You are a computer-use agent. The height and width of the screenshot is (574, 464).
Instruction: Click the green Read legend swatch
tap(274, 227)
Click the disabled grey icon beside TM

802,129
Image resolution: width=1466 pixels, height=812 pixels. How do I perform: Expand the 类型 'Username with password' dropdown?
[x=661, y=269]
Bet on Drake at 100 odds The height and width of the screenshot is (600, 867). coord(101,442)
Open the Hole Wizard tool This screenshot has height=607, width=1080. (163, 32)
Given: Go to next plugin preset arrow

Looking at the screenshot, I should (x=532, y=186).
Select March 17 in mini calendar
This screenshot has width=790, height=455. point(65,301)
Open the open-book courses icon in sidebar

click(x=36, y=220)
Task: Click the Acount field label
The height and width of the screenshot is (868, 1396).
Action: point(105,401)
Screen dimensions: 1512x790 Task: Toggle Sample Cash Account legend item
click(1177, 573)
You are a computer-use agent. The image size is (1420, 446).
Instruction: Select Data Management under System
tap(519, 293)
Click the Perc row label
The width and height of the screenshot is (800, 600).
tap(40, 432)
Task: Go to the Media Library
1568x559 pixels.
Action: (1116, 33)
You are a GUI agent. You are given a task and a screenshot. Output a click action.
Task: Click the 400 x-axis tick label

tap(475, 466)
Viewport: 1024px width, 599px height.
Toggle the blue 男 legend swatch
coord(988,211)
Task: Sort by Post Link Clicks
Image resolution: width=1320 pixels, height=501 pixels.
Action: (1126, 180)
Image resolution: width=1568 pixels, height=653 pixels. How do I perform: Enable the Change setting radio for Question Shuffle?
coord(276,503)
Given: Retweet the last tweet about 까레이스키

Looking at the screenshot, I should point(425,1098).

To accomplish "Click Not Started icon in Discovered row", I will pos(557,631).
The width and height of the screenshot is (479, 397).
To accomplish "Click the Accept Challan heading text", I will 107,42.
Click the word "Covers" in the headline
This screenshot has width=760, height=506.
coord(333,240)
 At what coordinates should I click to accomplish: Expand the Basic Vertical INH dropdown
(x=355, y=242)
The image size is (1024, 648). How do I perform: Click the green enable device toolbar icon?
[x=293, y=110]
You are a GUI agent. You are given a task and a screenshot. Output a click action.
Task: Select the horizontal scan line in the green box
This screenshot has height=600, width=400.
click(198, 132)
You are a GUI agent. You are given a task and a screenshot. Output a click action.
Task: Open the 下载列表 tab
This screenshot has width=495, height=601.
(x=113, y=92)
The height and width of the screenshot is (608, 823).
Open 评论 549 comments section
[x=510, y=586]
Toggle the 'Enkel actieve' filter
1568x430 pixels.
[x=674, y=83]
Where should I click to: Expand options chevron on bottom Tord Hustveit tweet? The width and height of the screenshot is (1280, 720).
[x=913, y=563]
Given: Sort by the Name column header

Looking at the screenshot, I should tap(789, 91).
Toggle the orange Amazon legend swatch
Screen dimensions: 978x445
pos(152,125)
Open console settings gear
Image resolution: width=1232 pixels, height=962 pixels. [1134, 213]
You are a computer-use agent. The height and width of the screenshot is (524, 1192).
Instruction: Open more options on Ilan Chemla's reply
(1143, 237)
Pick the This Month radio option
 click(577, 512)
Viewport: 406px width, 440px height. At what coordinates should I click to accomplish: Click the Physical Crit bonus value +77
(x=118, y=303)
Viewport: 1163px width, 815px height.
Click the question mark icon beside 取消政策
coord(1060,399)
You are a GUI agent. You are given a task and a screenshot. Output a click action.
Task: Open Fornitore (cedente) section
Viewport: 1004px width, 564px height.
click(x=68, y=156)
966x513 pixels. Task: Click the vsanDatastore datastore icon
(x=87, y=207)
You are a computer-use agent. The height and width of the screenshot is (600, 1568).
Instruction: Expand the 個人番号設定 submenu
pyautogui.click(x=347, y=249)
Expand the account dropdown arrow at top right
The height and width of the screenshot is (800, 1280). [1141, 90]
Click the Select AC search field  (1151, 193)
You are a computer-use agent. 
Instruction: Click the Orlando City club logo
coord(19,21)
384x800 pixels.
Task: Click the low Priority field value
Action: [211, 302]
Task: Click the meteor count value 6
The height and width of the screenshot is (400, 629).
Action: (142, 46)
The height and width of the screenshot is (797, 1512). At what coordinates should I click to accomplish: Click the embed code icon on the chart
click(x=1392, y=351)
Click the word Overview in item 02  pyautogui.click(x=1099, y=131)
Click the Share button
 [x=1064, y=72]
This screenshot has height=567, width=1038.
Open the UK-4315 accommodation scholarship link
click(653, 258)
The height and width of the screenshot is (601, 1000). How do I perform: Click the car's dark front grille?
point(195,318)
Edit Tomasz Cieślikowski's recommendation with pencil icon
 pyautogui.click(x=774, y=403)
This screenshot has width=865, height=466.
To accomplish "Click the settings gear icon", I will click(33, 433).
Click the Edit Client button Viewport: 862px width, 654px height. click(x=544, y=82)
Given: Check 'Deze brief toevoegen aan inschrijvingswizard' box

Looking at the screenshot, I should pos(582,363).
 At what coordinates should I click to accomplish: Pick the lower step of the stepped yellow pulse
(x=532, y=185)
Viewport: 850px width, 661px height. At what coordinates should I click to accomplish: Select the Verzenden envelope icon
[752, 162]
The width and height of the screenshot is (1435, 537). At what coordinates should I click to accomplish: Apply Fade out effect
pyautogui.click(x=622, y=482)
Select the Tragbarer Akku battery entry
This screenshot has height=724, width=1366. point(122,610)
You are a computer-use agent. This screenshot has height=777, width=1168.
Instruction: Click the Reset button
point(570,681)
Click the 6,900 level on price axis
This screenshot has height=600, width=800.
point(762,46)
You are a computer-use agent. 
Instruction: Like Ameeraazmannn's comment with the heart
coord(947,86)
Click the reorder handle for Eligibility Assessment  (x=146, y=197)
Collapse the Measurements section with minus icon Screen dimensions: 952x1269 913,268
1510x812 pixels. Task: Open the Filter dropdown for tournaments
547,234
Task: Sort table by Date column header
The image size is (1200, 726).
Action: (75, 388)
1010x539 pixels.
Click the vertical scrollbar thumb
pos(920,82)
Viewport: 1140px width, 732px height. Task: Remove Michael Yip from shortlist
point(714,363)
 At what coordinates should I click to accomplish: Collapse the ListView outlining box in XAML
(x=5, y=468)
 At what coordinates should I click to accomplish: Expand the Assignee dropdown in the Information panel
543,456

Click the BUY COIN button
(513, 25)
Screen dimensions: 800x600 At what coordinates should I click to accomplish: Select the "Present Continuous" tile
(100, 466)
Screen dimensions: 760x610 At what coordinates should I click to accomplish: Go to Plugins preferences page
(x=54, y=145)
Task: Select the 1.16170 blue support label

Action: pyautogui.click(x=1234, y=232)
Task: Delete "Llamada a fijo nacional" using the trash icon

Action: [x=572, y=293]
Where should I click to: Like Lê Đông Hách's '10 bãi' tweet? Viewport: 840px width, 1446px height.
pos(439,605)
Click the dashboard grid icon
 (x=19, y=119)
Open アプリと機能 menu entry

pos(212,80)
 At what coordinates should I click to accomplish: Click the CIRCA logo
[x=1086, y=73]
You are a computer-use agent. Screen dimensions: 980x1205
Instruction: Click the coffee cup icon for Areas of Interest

• Work required: Please copy out each entry exactly as it appears above.

• Reply to the exercise:
You are a computer-use agent. The height and width of the screenshot is (574, 464).
Instruction: Click the green Read legend swatch
tap(274, 227)
Click the disabled grey icon beside TM

802,129
Image resolution: width=1466 pixels, height=812 pixels. How do I perform: Expand the 类型 'Username with password' dropdown?
[x=661, y=269]
Bet on Drake at 100 odds The height and width of the screenshot is (600, 867). coord(101,442)
Open the Hole Wizard tool This screenshot has height=607, width=1080. (163, 32)
Given: Go to next plugin preset arrow

Looking at the screenshot, I should (x=532, y=186).
Select March 17 in mini calendar
This screenshot has width=790, height=455. point(65,301)
Open the open-book courses icon in sidebar

click(x=36, y=220)
Task: Click the Acount field label
The height and width of the screenshot is (868, 1396).
Action: point(105,401)
Screen dimensions: 1512x790 Task: Toggle Sample Cash Account legend item
click(1177, 573)
You are a computer-use agent. The image size is (1420, 446).
Instruction: Select Data Management under System
tap(519, 293)
Click the Perc row label
The width and height of the screenshot is (800, 600).
tap(40, 432)
Task: Go to the Media Library
1568x559 pixels.
Action: (1116, 33)
You are a GUI agent. You are given a task and a screenshot. Output a click action.
Task: Click the 400 x-axis tick label

tap(475, 466)
Viewport: 1024px width, 599px height.
Toggle the blue 男 legend swatch
coord(988,211)
Task: Sort by Post Link Clicks
Image resolution: width=1320 pixels, height=501 pixels.
Action: (1126, 180)
Image resolution: width=1568 pixels, height=653 pixels. How do I perform: Enable the Change setting radio for Question Shuffle?
coord(276,503)
Given: Retweet the last tweet about 까레이스키

Looking at the screenshot, I should point(425,1098).

To accomplish "Click Not Started icon in Discovered row", I will pos(557,631).
The width and height of the screenshot is (479, 397).
To accomplish "Click the Accept Challan heading text", I will 107,42.
Click the word "Covers" in the headline
This screenshot has width=760, height=506.
coord(333,240)
 At what coordinates should I click to accomplish: Expand the Basic Vertical INH dropdown
(x=355, y=242)
The image size is (1024, 648). How do I perform: Click the green enable device toolbar icon?
[x=293, y=110]
You are a GUI agent. You are given a task and a screenshot. Output a click action.
Task: Select the horizontal scan line in the green box
This screenshot has height=600, width=400.
click(198, 132)
You are a GUI agent. You are given a task and a screenshot. Output a click action.
Task: Open the 下载列表 tab
This screenshot has width=495, height=601.
(x=113, y=92)
The height and width of the screenshot is (608, 823).
Open 评论 549 comments section
[x=510, y=586]
Toggle the 'Enkel actieve' filter
1568x430 pixels.
[x=674, y=83]
Where should I click to: Expand options chevron on bottom Tord Hustveit tweet? The width and height of the screenshot is (1280, 720).
[x=913, y=563]
Given: Sort by the Name column header

Looking at the screenshot, I should tap(789, 91).
Toggle the orange Amazon legend swatch
Screen dimensions: 978x445
pos(152,125)
Open console settings gear
Image resolution: width=1232 pixels, height=962 pixels. [1134, 213]
You are a computer-use agent. The height and width of the screenshot is (524, 1192).
Instruction: Open more options on Ilan Chemla's reply
(1143, 237)
Pick the This Month radio option
 click(577, 512)
Viewport: 406px width, 440px height. At what coordinates should I click to accomplish: Click the Physical Crit bonus value +77
(x=118, y=303)
Viewport: 1163px width, 815px height.
Click the question mark icon beside 取消政策
coord(1060,399)
You are a GUI agent. You are given a task and a screenshot. Output a click action.
Task: Open Fornitore (cedente) section
Viewport: 1004px width, 564px height.
click(x=68, y=156)
966x513 pixels. Task: Click the vsanDatastore datastore icon
(x=87, y=207)
You are a computer-use agent. The height and width of the screenshot is (600, 1568).
Instruction: Expand the 個人番号設定 submenu
pyautogui.click(x=347, y=249)
Expand the account dropdown arrow at top right
The height and width of the screenshot is (800, 1280). [1141, 90]
Click the Select AC search field  (1151, 193)
You are a computer-use agent. 
Instruction: Click the Orlando City club logo
coord(19,21)
384x800 pixels.
Task: Click the low Priority field value
Action: [211, 302]
Task: Click the meteor count value 6
The height and width of the screenshot is (400, 629).
Action: (142, 46)
The height and width of the screenshot is (797, 1512). At what coordinates should I click to accomplish: Click the embed code icon on the chart
click(x=1392, y=351)
Click the word Overview in item 02  pyautogui.click(x=1099, y=131)
Click the Share button
 [x=1064, y=72]
This screenshot has height=567, width=1038.
Open the UK-4315 accommodation scholarship link
click(653, 258)
The height and width of the screenshot is (601, 1000). How do I perform: Click the car's dark front grille?
point(195,318)
Edit Tomasz Cieślikowski's recommendation with pencil icon
 pyautogui.click(x=774, y=403)
This screenshot has width=865, height=466.
To accomplish "Click the settings gear icon", I will click(33, 433).
Click the Edit Client button Viewport: 862px width, 654px height. click(x=544, y=82)
Given: Check 'Deze brief toevoegen aan inschrijvingswizard' box

Looking at the screenshot, I should pos(582,363).
 At what coordinates should I click to accomplish: Pick the lower step of the stepped yellow pulse
(x=532, y=185)
Viewport: 850px width, 661px height. At what coordinates should I click to accomplish: Select the Verzenden envelope icon
[752, 162]
The width and height of the screenshot is (1435, 537). At what coordinates should I click to accomplish: Apply Fade out effect
pyautogui.click(x=622, y=482)
Select the Tragbarer Akku battery entry
This screenshot has height=724, width=1366. point(122,610)
You are a computer-use agent. This screenshot has height=777, width=1168.
Instruction: Click the Reset button
point(570,681)
Click the 6,900 level on price axis
This screenshot has height=600, width=800.
point(762,46)
You are a computer-use agent. 
Instruction: Like Ameeraazmannn's comment with the heart
coord(947,86)
Click the reorder handle for Eligibility Assessment  (x=146, y=197)
Collapse the Measurements section with minus icon Screen dimensions: 952x1269 913,268
1510x812 pixels. Task: Open the Filter dropdown for tournaments
547,234
Task: Sort table by Date column header
The image size is (1200, 726).
Action: (75, 388)
1010x539 pixels.
Click the vertical scrollbar thumb
pos(920,82)
Viewport: 1140px width, 732px height. Task: Remove Michael Yip from shortlist
point(714,363)
 At what coordinates should I click to accomplish: Collapse the ListView outlining box in XAML
(x=5, y=468)
 At what coordinates should I click to accomplish: Expand the Assignee dropdown in the Information panel
543,456

Click the BUY COIN button
(513, 25)
Screen dimensions: 800x600 At what coordinates should I click to accomplish: Select the "Present Continuous" tile
(100, 466)
Screen dimensions: 760x610 At what coordinates should I click to accomplish: Go to Plugins preferences page
(x=54, y=145)
Task: Select the 1.16170 blue support label

Action: pyautogui.click(x=1234, y=232)
Task: Delete "Llamada a fijo nacional" using the trash icon

Action: [x=572, y=293]
Where should I click to: Like Lê Đông Hách's '10 bãi' tweet? Viewport: 840px width, 1446px height.
pos(439,605)
Click the dashboard grid icon
 (x=19, y=119)
Open アプリと機能 menu entry

pos(212,80)
 At what coordinates should I click to accomplish: Click the CIRCA logo
[x=1086, y=73]
You are a computer-use agent. Screen dimensions: 980x1205
Instruction: Click the coffee cup icon for Areas of Interest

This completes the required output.